Alopecia areata. This is classified as an autoimmune disease, but the cause is unknown. People who develop alopecia areata are generally in good health. A few people may have other autoimmune disorders, including thyroid disease. Some scientists believe that some people are genetically predisposed to develop alopecia areata and that a trigger, such as a virus or something else in the environment, sets off the condition. A family history of alopecia areata makes you more likely to develop it. With alopecia areata, your hair generally grows back, but you may lose and regrow your hair a number of times. Telogen effluvium. This type of hair loss is usually due to a change in your normal hair cycle. It may occur when some type of shock to your system — emotional or physical — causes hair roots to be pushed prematurely into the resting state. The affected growing hairs from these hair roots fall out. In a month or two, the hair follicles become active again and new hair starts to grow. Telogen effluvium may follow emotional distress, such as a death in the family or a physiological stress, such as a high fever, sudden or excessive weight loss, extreme diets, nutritional deficiencies, surgery, or metabolic disturbances. Hair typically grows back once the condition that caused it corrects itself, but it usually take months. Traction alopecia. Excessive hairstyling or hairstyles that pull your hair too tightly cause traction alopecia. If the pulling is stopped before there's scarring of your scalp and permanent damage to the root, hair usually grows back normally. Other causes of hair loss
Poor nutrition. Having inadequate protein or iron in your diet or poor nourishment in other ways can cause you to experience hair loss. Fad diets, crash diets and certain illnesses, such as eating disorders, can cause poor nutrition. Medications. Certain drugs used to treat gout, arthritis, depression, heart problems and high blood pressure may cause hair loss in some people. Taking birth control pills also may result in hair loss for some women. Disease. Diabetes and lupus can cause hair loss. Medical treatments. Undergoing chemotherapy or radiation therapy may cause you to develop alopecia. Under these conditions, healthy, growing (anagen) hairs can be affected. After your treatment ends, your hair typically begins to regrow. Hormonal changes. Hormonal changes and imbalances can cause temporary hair loss. This could be due to pregnancy, childbirth, discontinuation of birth control pills, the onset of menopause, or an overactive or underactive thyroid gland.
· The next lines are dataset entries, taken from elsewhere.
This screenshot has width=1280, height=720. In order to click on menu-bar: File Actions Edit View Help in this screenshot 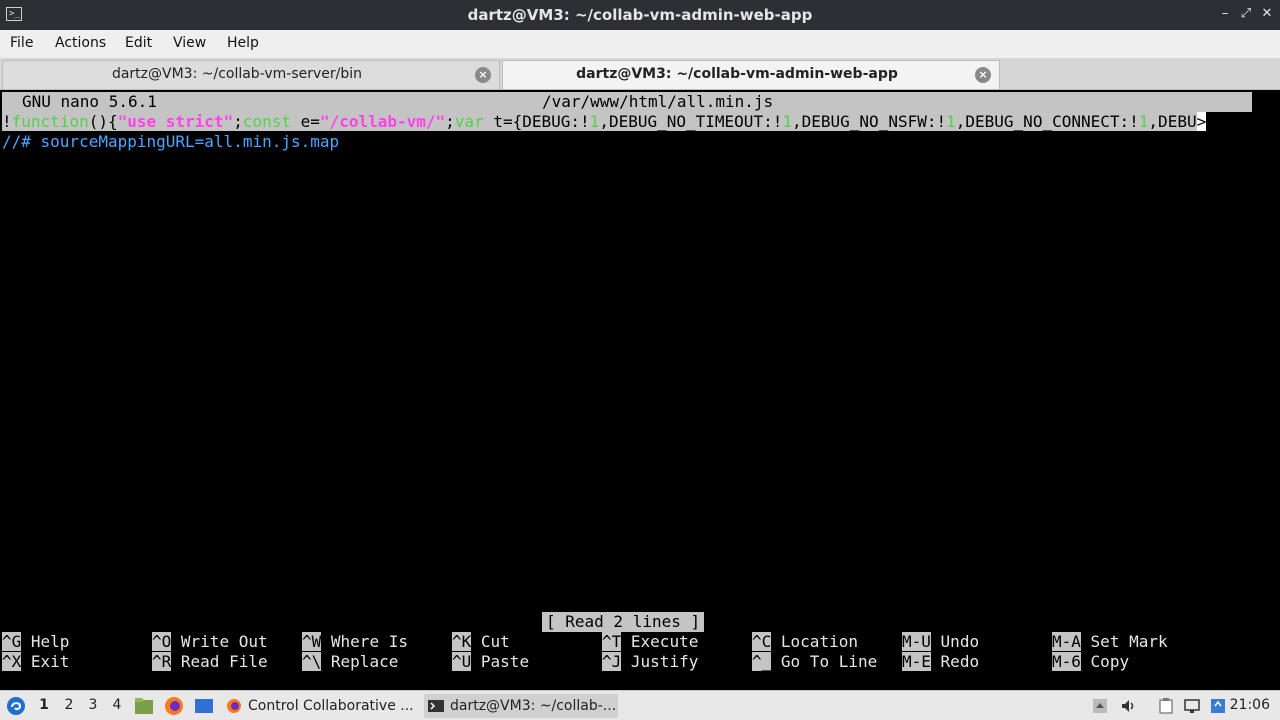, I will do `click(640, 44)`.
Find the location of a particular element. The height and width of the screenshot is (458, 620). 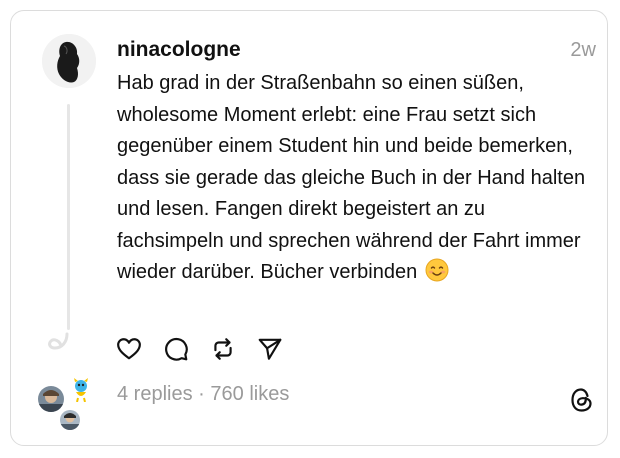

smiling-face-icon is located at coordinates (437, 276).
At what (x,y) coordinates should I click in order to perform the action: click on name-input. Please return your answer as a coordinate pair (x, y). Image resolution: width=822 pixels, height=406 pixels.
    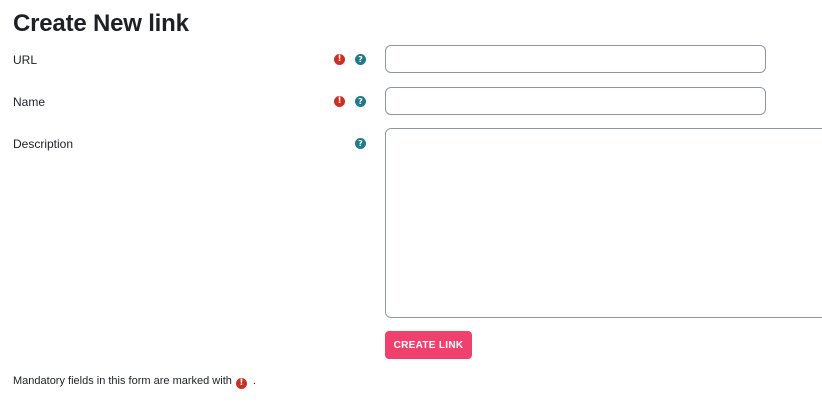
    Looking at the image, I should click on (576, 101).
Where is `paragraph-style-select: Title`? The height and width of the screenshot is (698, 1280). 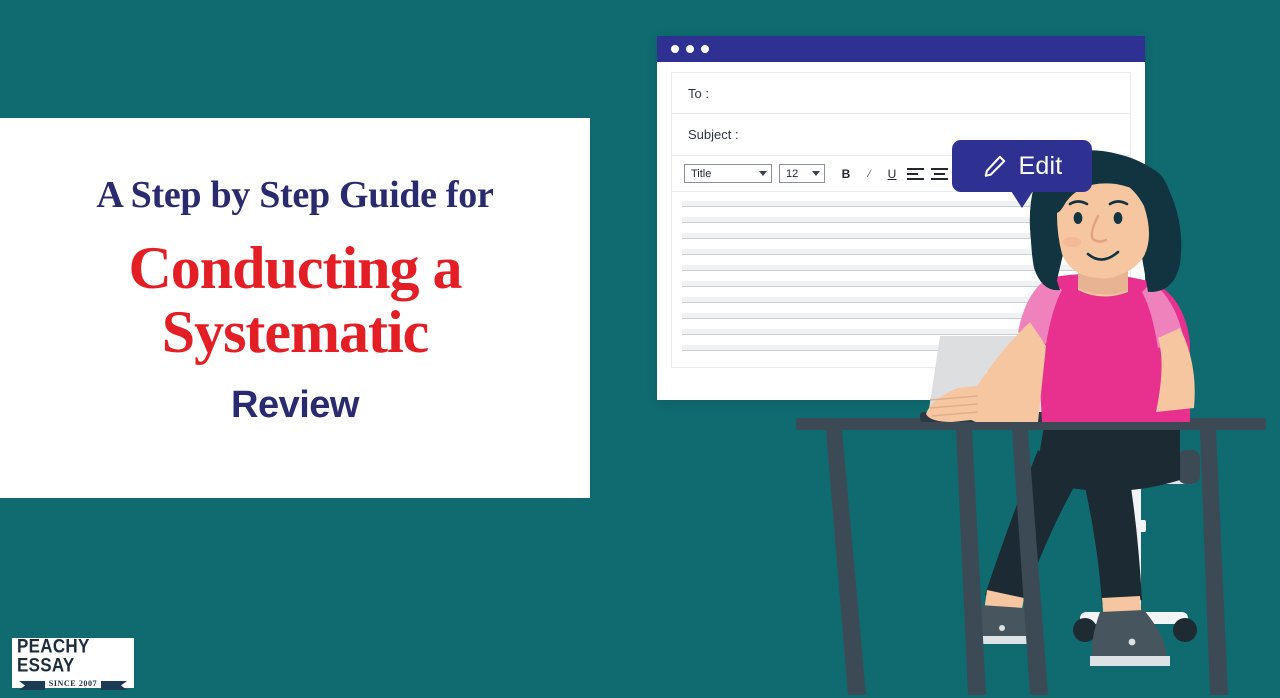
paragraph-style-select: Title is located at coordinates (728, 174).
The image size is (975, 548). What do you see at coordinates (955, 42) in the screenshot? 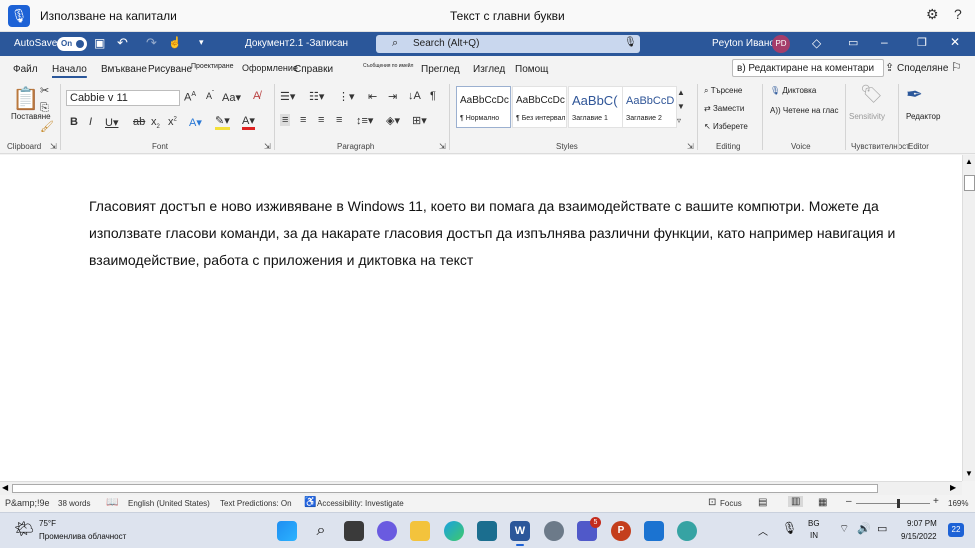
I see `close-icon: ✕` at bounding box center [955, 42].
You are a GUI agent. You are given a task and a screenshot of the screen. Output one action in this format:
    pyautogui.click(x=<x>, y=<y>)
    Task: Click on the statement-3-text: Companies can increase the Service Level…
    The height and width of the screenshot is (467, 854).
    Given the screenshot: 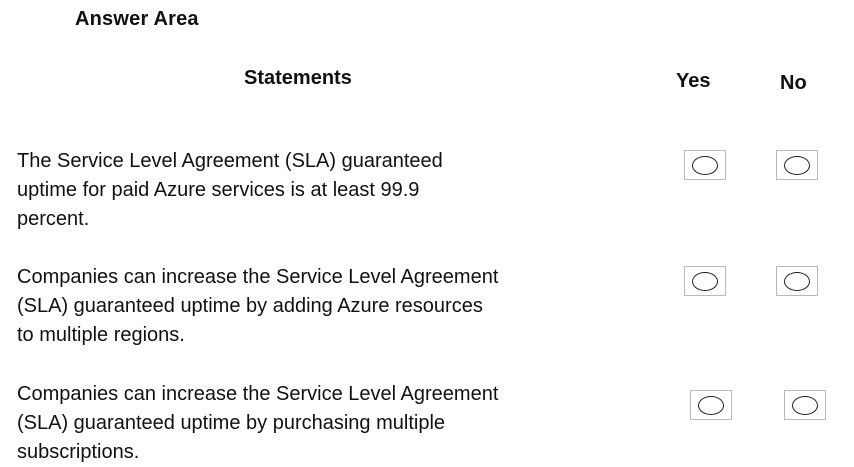 What is the action you would take?
    pyautogui.click(x=317, y=424)
    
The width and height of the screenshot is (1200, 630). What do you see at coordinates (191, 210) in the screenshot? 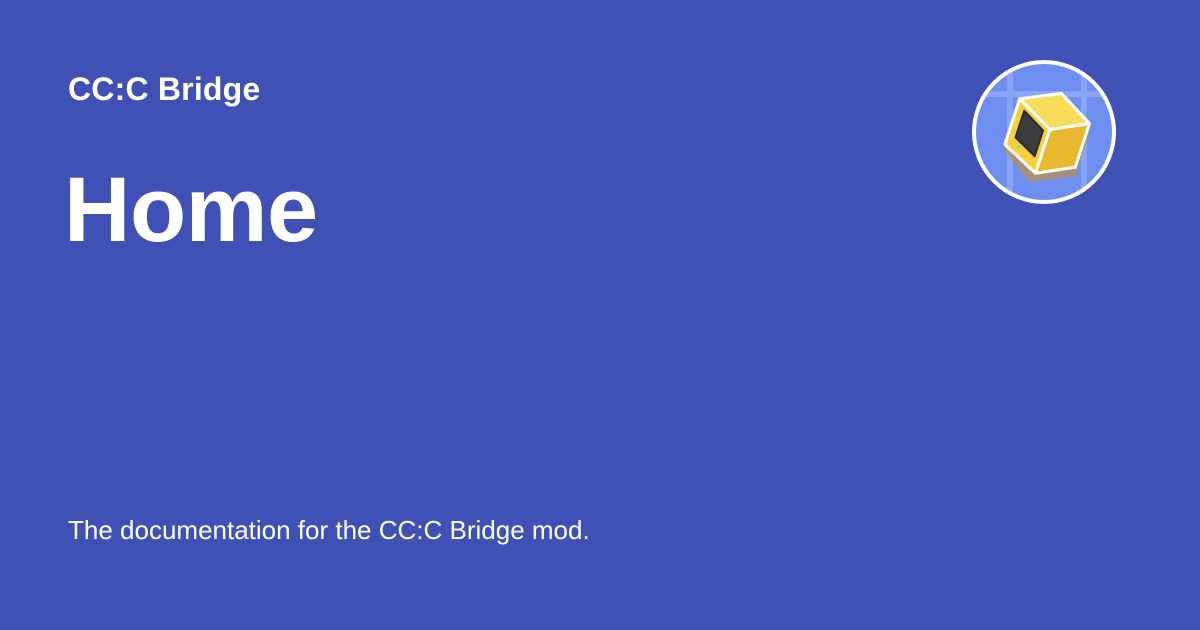
I see `page-title: Home` at bounding box center [191, 210].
The hair loss may be delayed by three months following a hormonal change, and it'll take another three months for new hair to grow back. During pregnancy, it's normal to have thicker, more luxuriant hair. It's also common to lose more hair than normal about three months after delivery. If a hormonal imbalance is associated with an overproduction of testosterone, there may be a thinning of hair over the crown of the scalp. Correcting hormonal imbalances may stop hair loss. Hair treatments. Chemicals used for dying, tinting, bleaching, straightening or permanent waves can cause hair to become damaged and break off if they
are overused or used incorrectly. Overstyling and excessive brushing also can cause hair to fall out if the hair shaft becomes damaged. Scalp infection. Infections, such as ringworm, can invade the hair and skin of your scalp, leading to hair loss. Once infections are treated, hair generally grows back. Ringworm, a fungal infection, can usually be treated with a topical or oral antifungal medication. Trichotillomania (hair-pulling disorder). Trichotillomania is a type of mental illness in which people have an irresistible urge to pull out their hair, whether it's from the scalp, their eyebrows or other areas of the body. Hair pulling from the scalp often leaves them with patchy bald spots on the head, which they may go to great lengths to disguise. Causes of trichotillomania are still being researched, and no specific cause has yet been found.